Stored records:

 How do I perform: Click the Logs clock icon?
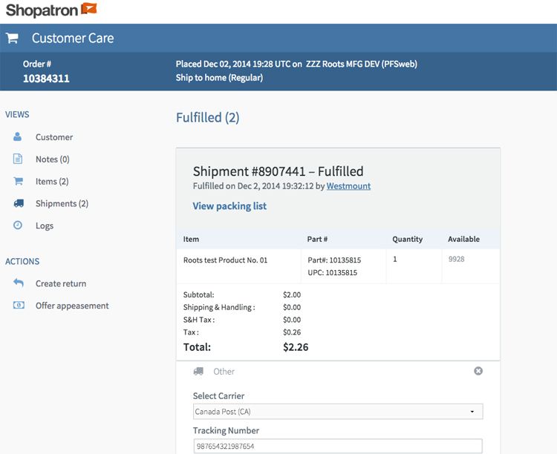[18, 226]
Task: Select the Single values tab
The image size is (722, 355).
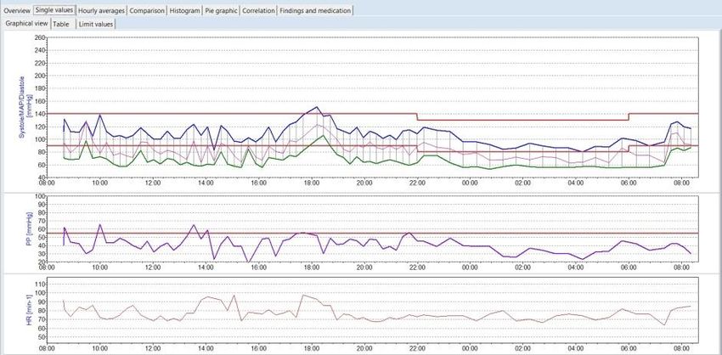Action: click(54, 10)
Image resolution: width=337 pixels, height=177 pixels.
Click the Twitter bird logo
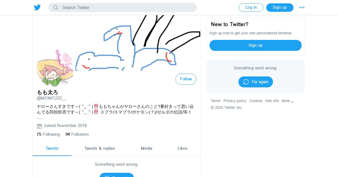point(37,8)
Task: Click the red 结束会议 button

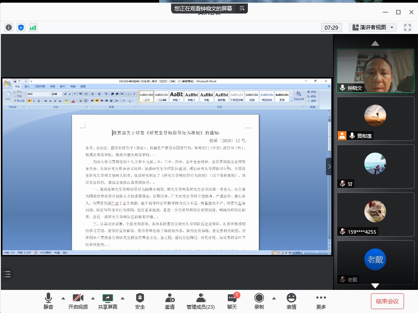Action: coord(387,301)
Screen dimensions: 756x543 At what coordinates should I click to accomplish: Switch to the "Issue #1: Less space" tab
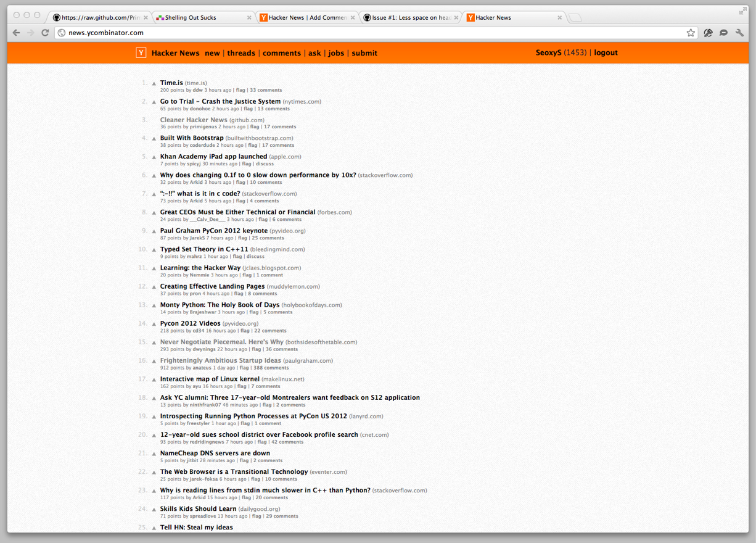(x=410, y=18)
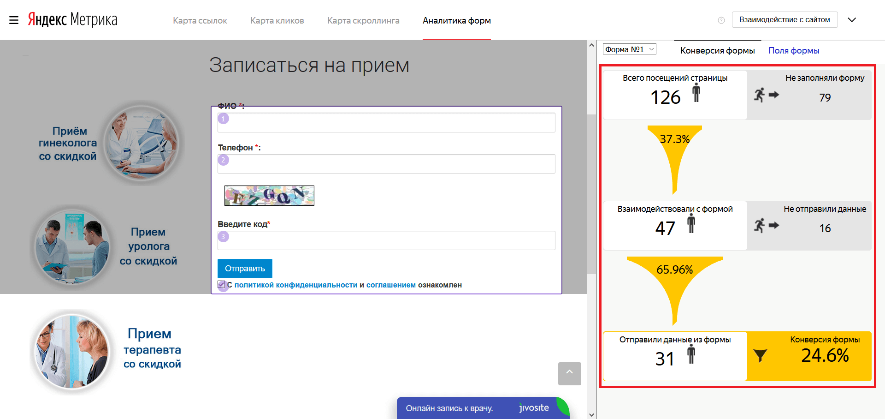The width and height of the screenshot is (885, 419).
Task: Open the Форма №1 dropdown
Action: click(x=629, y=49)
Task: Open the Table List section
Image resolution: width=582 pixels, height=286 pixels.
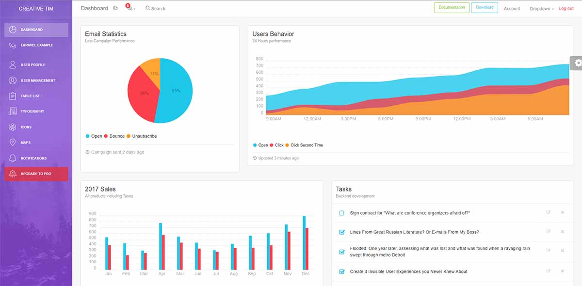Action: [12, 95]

* * *

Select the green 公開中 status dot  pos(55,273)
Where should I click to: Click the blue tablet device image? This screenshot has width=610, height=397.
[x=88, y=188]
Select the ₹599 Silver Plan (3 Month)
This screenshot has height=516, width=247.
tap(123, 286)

▶ _Task details_:
Would you copy out, exactly and with no pictures, only the lines above from the one that contains "Task: Select the Single values tab" through the one that contains "Task: Open the Table List section"?

▶ _Exercise response_:
Task: Select the Single values tab
The image size is (722, 355).
Action: click(54, 10)
Image resolution: width=337 pixels, height=177 pixels.
Click the Twitter bird logo
point(37,8)
Task: Click the red 结束会议 button

Action: coord(387,301)
Screen dimensions: 756x543 At what coordinates should I click to accomplish: Switch to the "Issue #1: Less space" tab
(x=410, y=18)
The width and height of the screenshot is (885, 419).
Task: Open the Форма №1 dropdown
Action: click(x=629, y=49)
Task: Open the Table List section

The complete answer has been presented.